◆ Direction:
Rewrite the records below, replacing "icon" with "button" and leaving everything else unchanged.

◆ Information supplied:
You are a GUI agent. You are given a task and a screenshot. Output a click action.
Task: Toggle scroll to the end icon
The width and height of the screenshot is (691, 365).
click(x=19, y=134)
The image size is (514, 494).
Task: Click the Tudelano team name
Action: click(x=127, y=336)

◆ In response:
You are a GUI agent. You are given a task and a screenshot. Output a click action.
Task: Toggle scroll to the end button
The width and height of the screenshot is (691, 365).
click(x=19, y=134)
The image size is (514, 494).
Task: Click the Tudelano team name
Action: click(x=127, y=336)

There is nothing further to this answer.